Abstract

Background: Acute Myocardial Infarction (AMI) is a type of coronary heart disease with high morbidity and mortality. The renin-angiotensin-aldosterone system (RAAS) is an important endocrine system in controlling blood pressure and cardiovascular homeostasis and is responsible for AMI. In patients with AMI or a heart attack, sacubitril/valsartan has been shown to reduce the risk of heart failure and death. This study aims to evaluate the effect of sacubitril/valsartan in AMI patients. Methods: In order to evaluate the effects of sacubitril/valsartan in patients with AMI, three databases, including PubMed, Cochrane Library, and the ClinicalTrials website, were searched.
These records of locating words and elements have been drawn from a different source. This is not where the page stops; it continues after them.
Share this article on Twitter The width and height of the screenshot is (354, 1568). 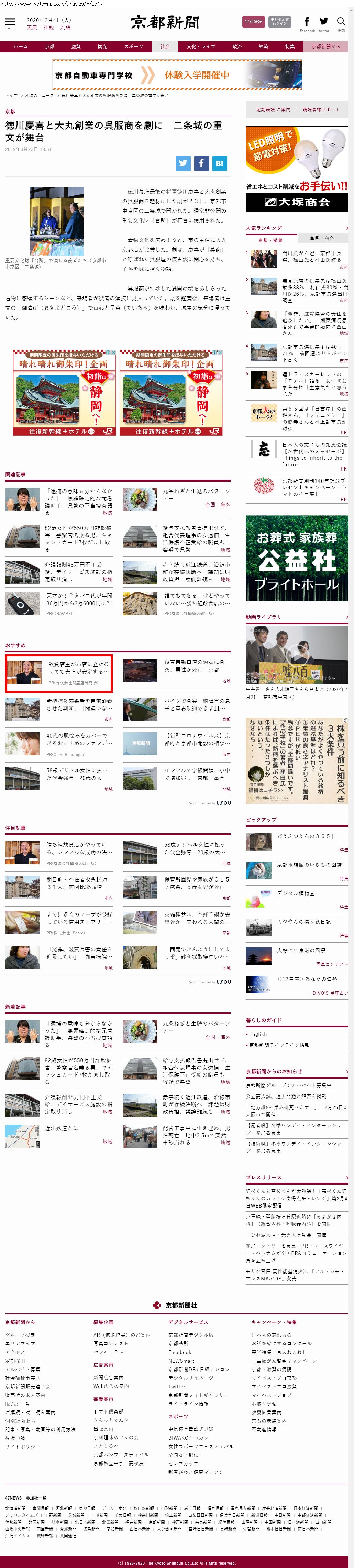[x=183, y=163]
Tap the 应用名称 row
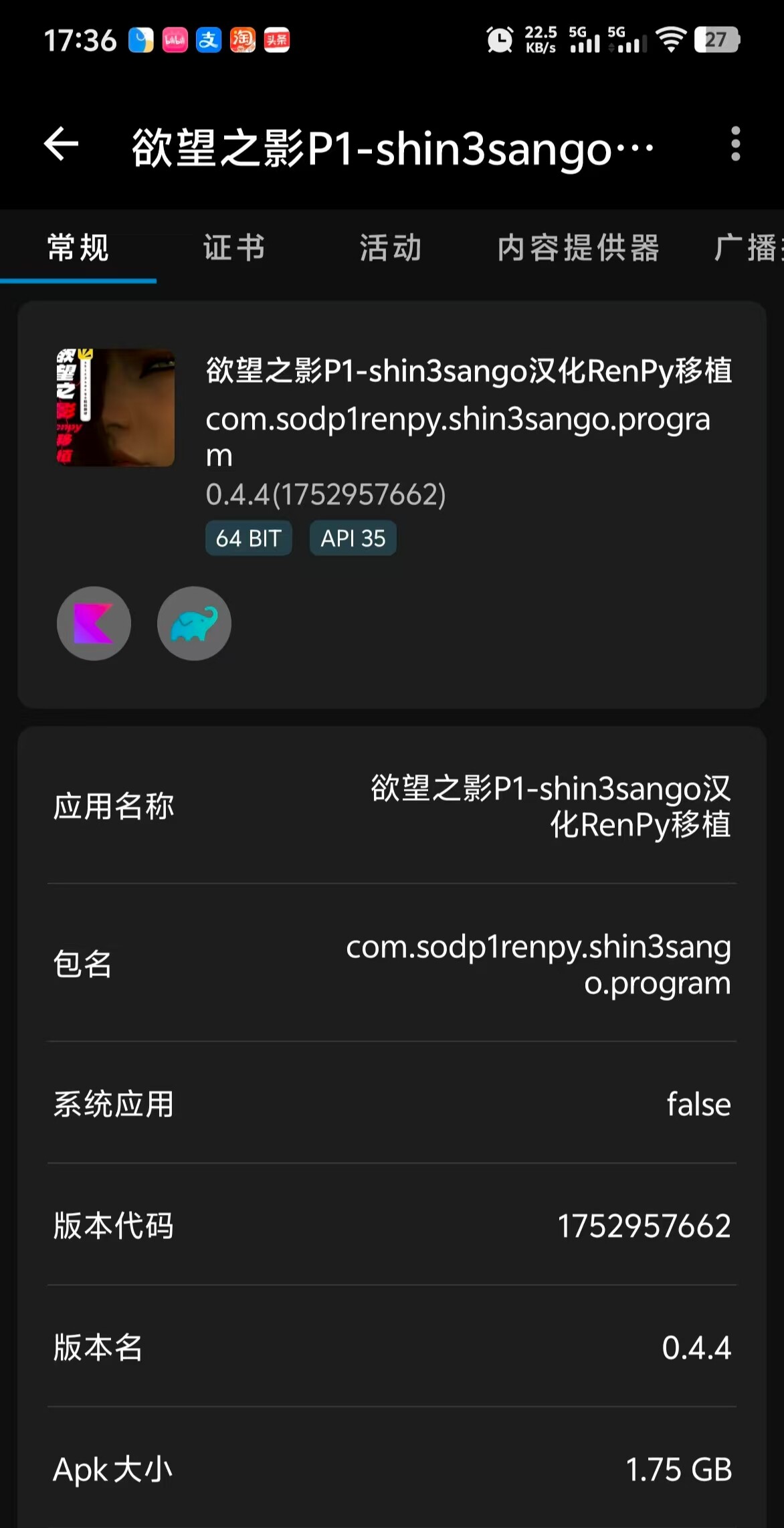 [x=392, y=806]
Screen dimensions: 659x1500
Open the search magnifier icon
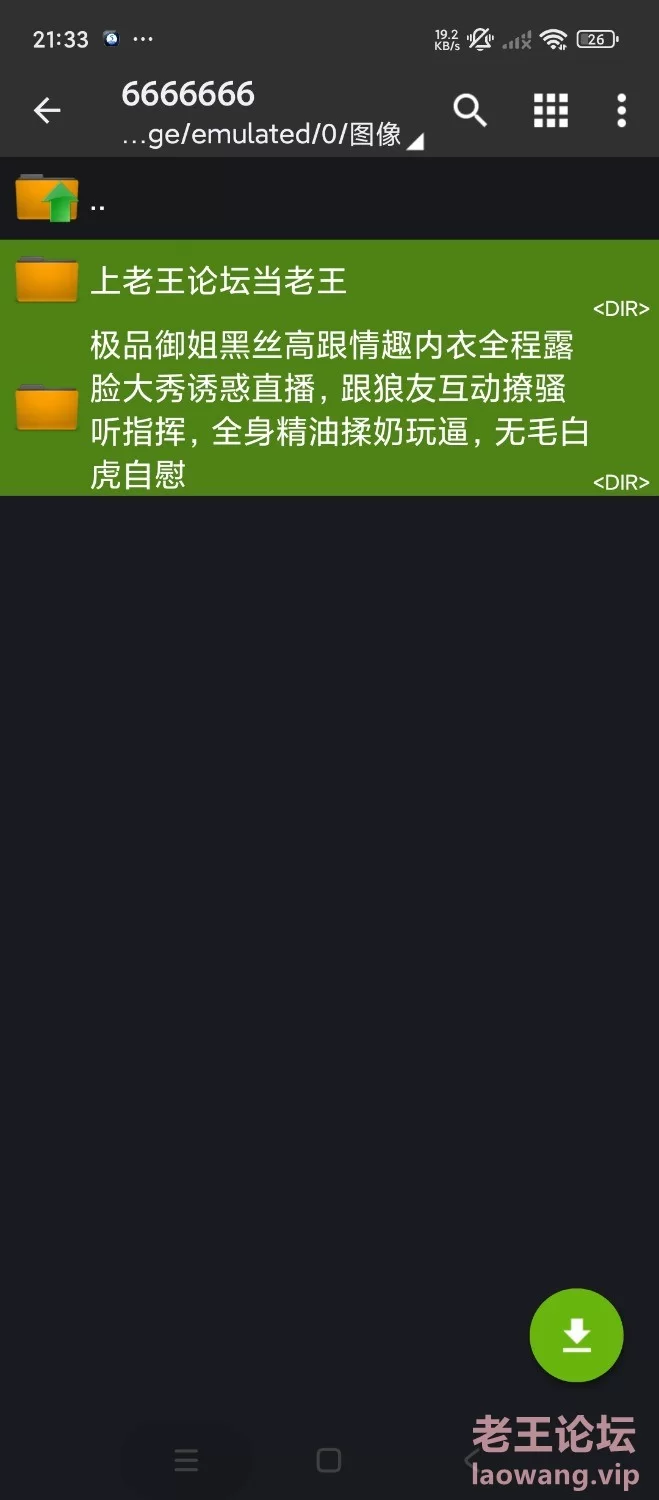click(x=470, y=110)

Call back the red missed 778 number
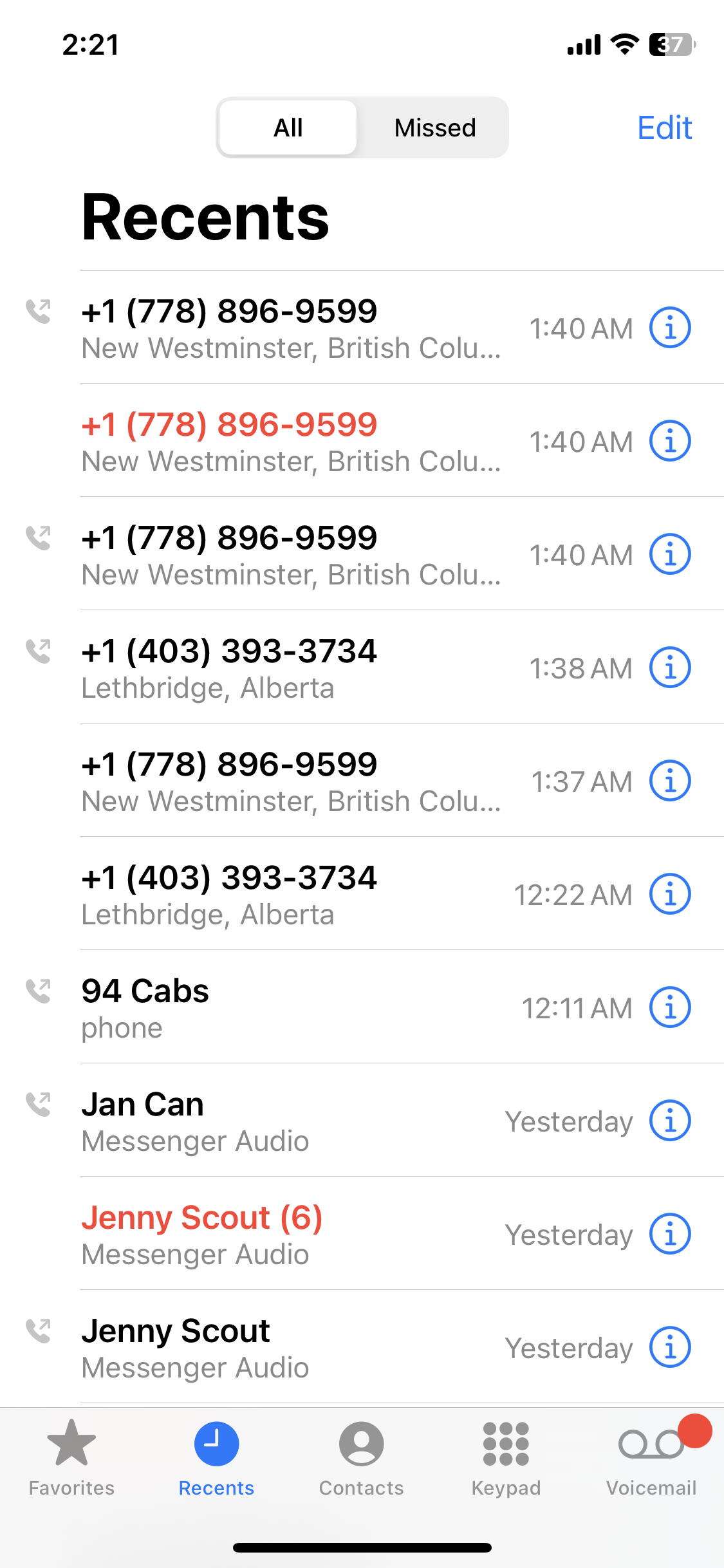click(290, 441)
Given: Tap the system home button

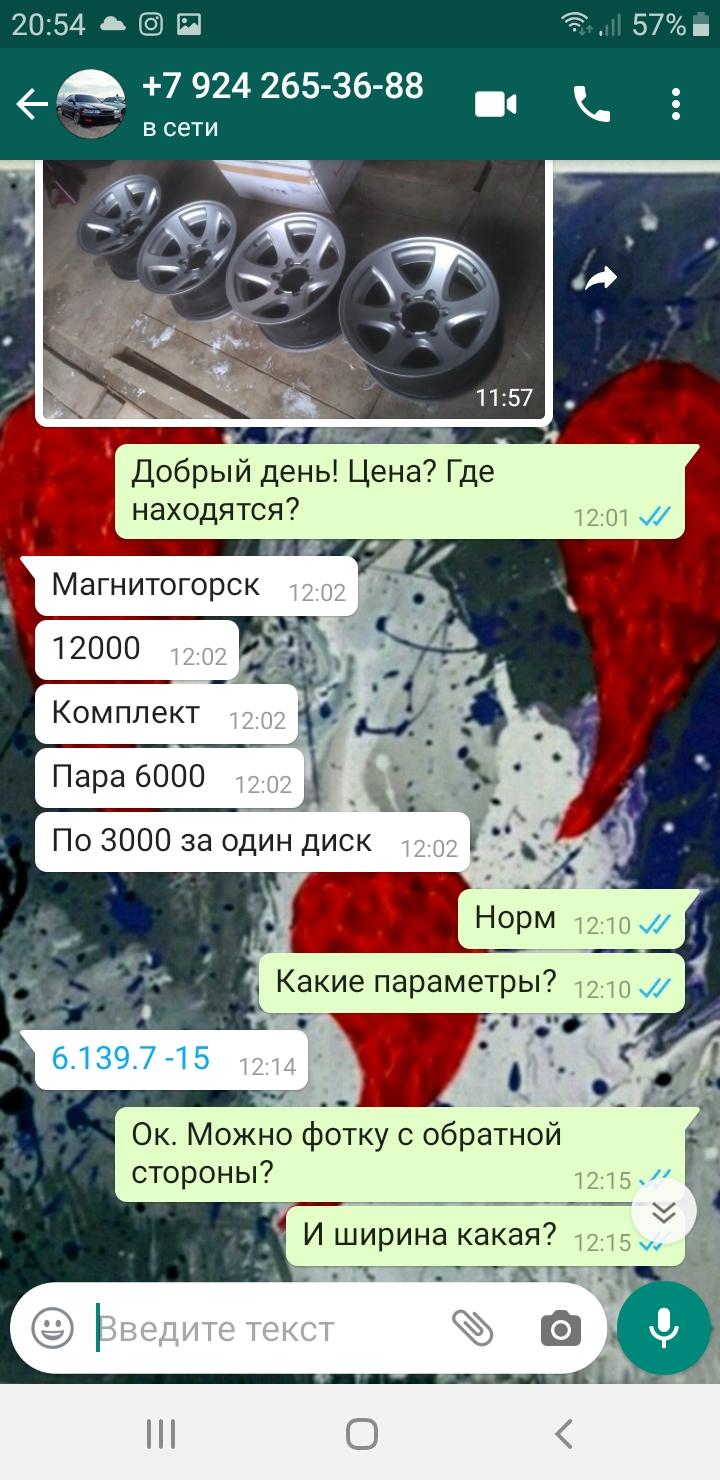Looking at the screenshot, I should (x=361, y=1434).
The final search was performed in January 2023. The meta‑analysis was subsequently performed with Revman 5.4 software and a total of three studies were included. Results: The results of the main outcomes showed that sacubitril/valsartan has no significant reduction in major adverse cardiovascular and cerebrovascular events (MACCEs) odds ratio (OR), 0.70; 95% confidence interval (CI), 0.38‑1.30; P=0.26] and incidence of acute heart failure (AHF) (OR, 0.52; 95% CI, 0.24‑1.15; P=0.11). The secondary outcomes showed no effect of sacubitril/valsartan to increase left ventricular remodeling. Conclusion: In conclusion, the present meta‑analysis revealed that sacubitril/valsartan could not effectively reduce the incidence of MACCEs and AHF in patients with AMI. In the future, a meta‑analysis study will be designed with many studies to reduce the incidence of MACCEs and AHF effectively.